Since $f'(x)=9x^2-8x-1$ and $f'(1)=0$, then we see that $x_1=1$ and $x_2=1$ are repeated root of the polynomial $f(x)=3x^3-4x^2-x+2$.

This implies,

$$(x-1)^2\mid 3x^3-4x^2-x+2$$

Then, Vieta's formulas tells us,

$$\begin{align}1\times 1\times x_3=-\frac 23\implies x_3=-\frac 23\end{align}$$

Therefore, we conclude that

$$\begin{align}&3x^3-4x^2-x+2=3(x-1)^2\left(x+\frac 23\right)\\ \iff &3x^3-4x^2-x+2=(3x+2)(x-1)^2.\end{align}$$

Answer 2

This is a standard fact in Abstract Algebra, which goes by the name Root-Factor Theorem: given a polynomial $f(x)\in F[x]$ where $F$ is a field, $x-c$ is a factor of $f(x)$ if and only if $c$ is a root of $f(x)$.

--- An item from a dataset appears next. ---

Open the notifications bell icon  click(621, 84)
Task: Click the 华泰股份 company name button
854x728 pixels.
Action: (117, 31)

A number $c$ is a root of $f(x)$ if and only if $f(c)=0$.

Since $f(1) = 3-4-1+2=0$, $1$ is a root of $f(x)$. So $x-1$ will divide $f(x)$ with zero remainder, i.e., do the long division for polynomials to obtain $$f(x) = 3x^3-4x^2-x+2=(x-1)(3x^2-x-2).$$ By inspection or by using the quadratic formula, we see that $3x^2-x-2$ factors as $(3x+2)(x-1)$. So $$ f(x) = 3x^3-4x^2-x+2= (x-1)(3x+2)(x-1). $$ It is now clear what the $3$ roots of $f(x)$ are: $x=1, 1, -\displaystyle{\frac{2}{3}}$.

Answer 3

Factoring a polynomial is basically the same as factoring an integer into primes. $34= 2(17), 36= 2^2(3^2$). Any polynomial can be factored, over the real numbers, into either linear terms, such as "$(x- a)$" where $a$ is a real number, or a irreducible quadratic term. (quadratics that cannot be factored further with real numbers)

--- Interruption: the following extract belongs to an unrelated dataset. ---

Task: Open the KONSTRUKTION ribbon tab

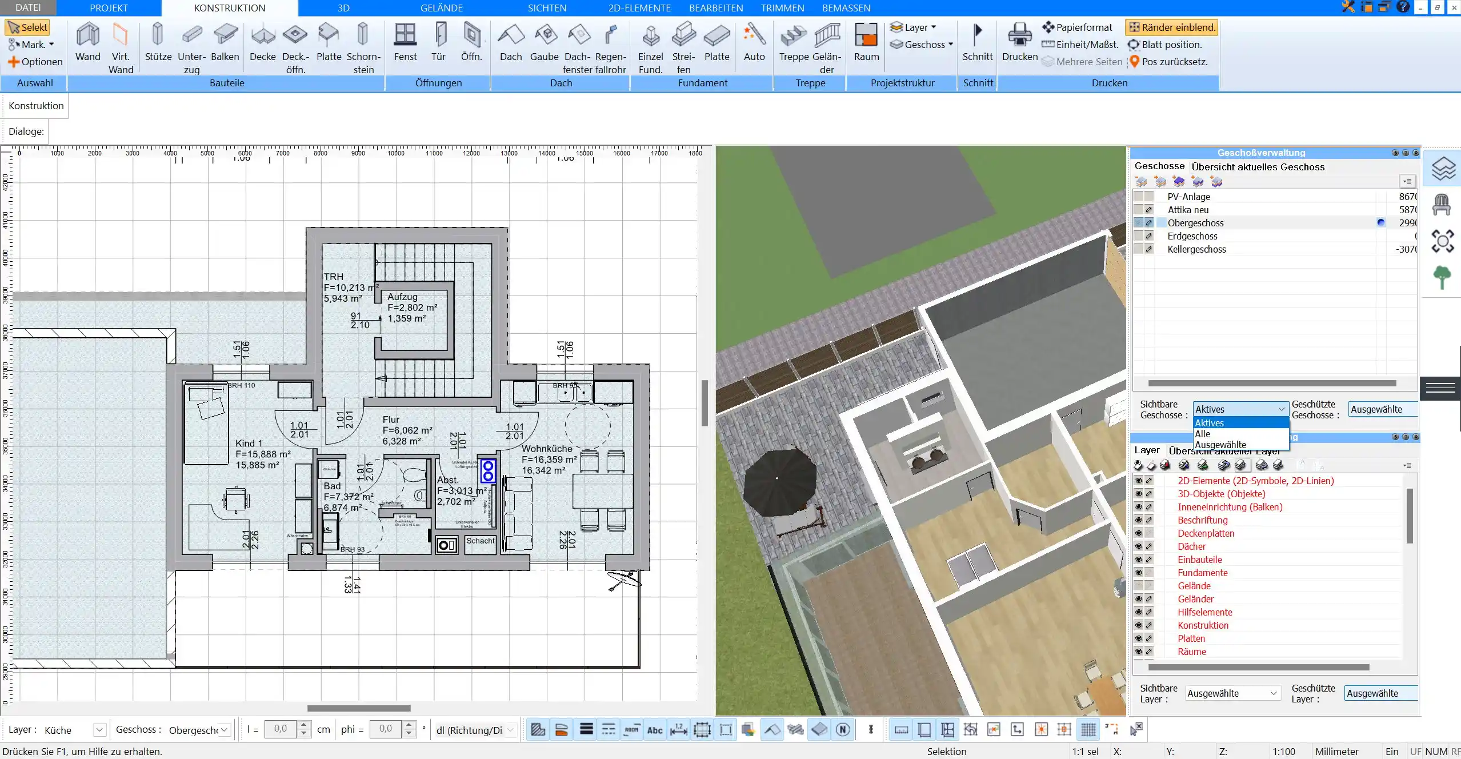Action: tap(229, 8)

Any polynomial can be factored, over the Complex numbers, into all linear factors.

The fact that $x = 1$ is a root of this equation means that $x - 1$ is a factor of $f(x)= 3x^3- 4x^2- x+ 2$.

So we can write $f(x) = (x- 1)(ax^2+ bx+ c) = ax^3+ (b- a)x^2+ (c- b)x- c$. So we must have $a= 3, b- a= b- 3= -4$.

So $b= -1$, and $c- b= c+ 1= -1$ so $c= -2$.

That is $3x^3- 4x^2- x+ 2= (x- 1)(3x^2- x- 2)$.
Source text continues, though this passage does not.